Guidance for Individuals
[18:56]
- “Breathe in, breathe out, take a deep breath and understand that the fraud piece of this is a real thing… they need to be vigilant.”
- IRS contacts ONLY via official mail—never email, call, or text.
- Always verify sender’s address (should be IRS.gov); ignore messages demanding immediate payment; challenge callers with off-script questions (e.g., requesting physical address details) to expose AI scammers.
- If a response “doesn't fit, then you immediately hang up because you know it's AI generated imposter.” – James Turgal [20:28]
Reporting & Resources
[21:00]
- Report incidents at ic3.gov (FBI’s Internet Crime Complaint Center).
- Report IRS phishing attempts at the official IRS phishing site.

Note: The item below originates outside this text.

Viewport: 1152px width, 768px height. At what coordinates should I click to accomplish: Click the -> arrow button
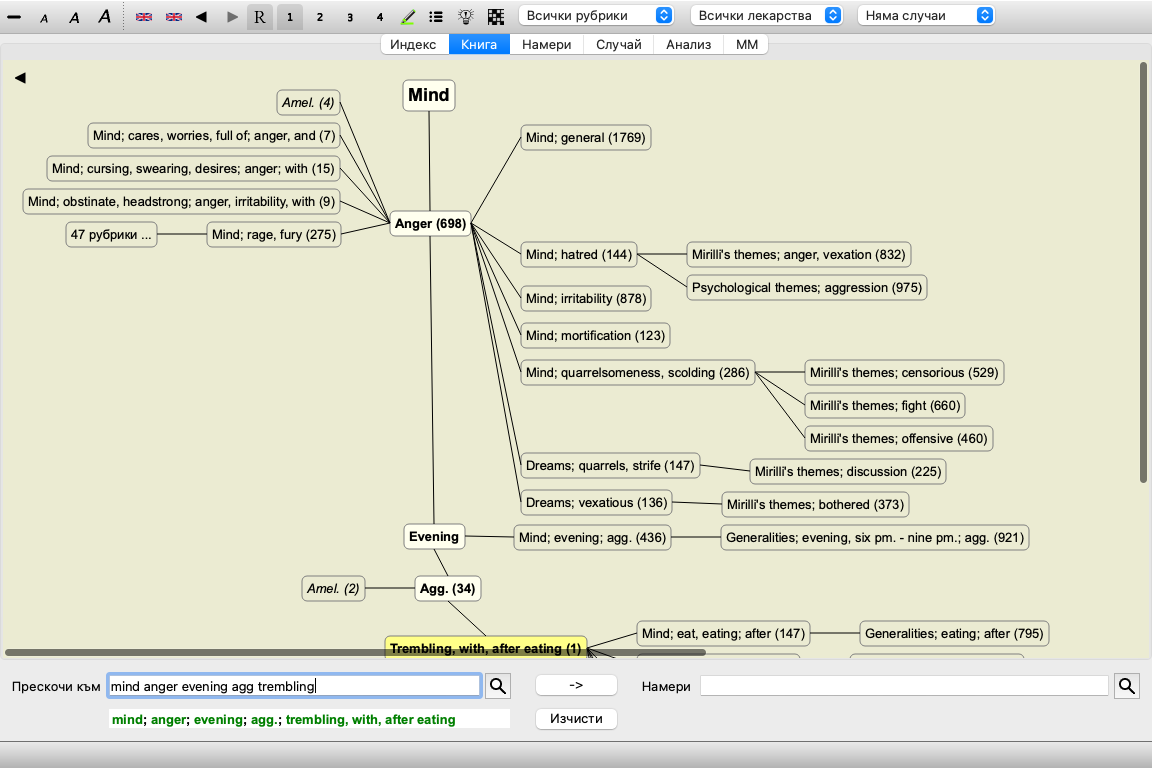tap(576, 685)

- “Even your local police departments are now trained in how to deal with this. But certainly at the federal level, you are absolutely not alone.” – James Turgal [21:53]
The Human Factor in Social Engineering
[22:08]
- Traditional security tools (antivirus, ad blockers) are ineffective against these scams since they rely on social engineering across voice, text, and email, fueled by breached personal data.
Memorable Quotes
-
On AI’s role in fraud:
“AI is taking all types of fraud… to an entirely new level.”
– James Turgal [15:12] -
On attacker adaptation:
“The AI is now smart enough to read the tone of the victim… they’ll up the tone using different words like ‘search warrant’ or ‘arrest warrant’.”
– James Turgal [16:40] -
On vigilance:
“The IRS is only going to communicate with you via U.S. postal mail… If it doesn’t come from IRS.gov domain, it’s fraud.”
– James Turgal [19:56] -
On overcoming isolation:
“There are a lot of resources out there… you are absolutely not alone.”
– James Turgal [21:53]
Notable Complaint: AI & DEI Grant Terminations
[22:56]
- Authors Guild alleges NEH grants were canceled based on ChatGPT’s keyword analysis, using a “grudge list” of DEI-related terms.
- Grants mentioning “LGBTQ, tribal, or Black” were targeted; terminations done with little or no human oversight.
Timestamps for Key Segments
- Russia’s Hybrid Threats in Europe: [00:32–02:47]
- Ransomware Hits Mississippi Medical Center: [02:47–04:10]
- PayPal Data Breach: [04:43–05:45]
- ATM Jackpotting Trends: [05:45–07:12]
- Trust Connect Malware Analysis: [08:39–09:37]
- Android AI Malware Discovery: [10:37–11:56]
- Critical VOIP Vulnerability: [12:11–13:04]
- IRS IT Workforce Issues: [13:11–14:40]
- James Turgal Interview (AI tax scams): [15:12–23:18]
- AI-Assisted DEI Grant Cancellations: [22:56–23:20]
Conclusion
This episode provides actionable context on evolving cyber threats—from state actors and organized crime to emerging, AI-driven social engineering campaigns. The James Turgal interview stands out, offering practical, clear-headed advice on navigating AI-enabled IRS scams during tax season—and highlighting the crucial role of public awareness and reporting.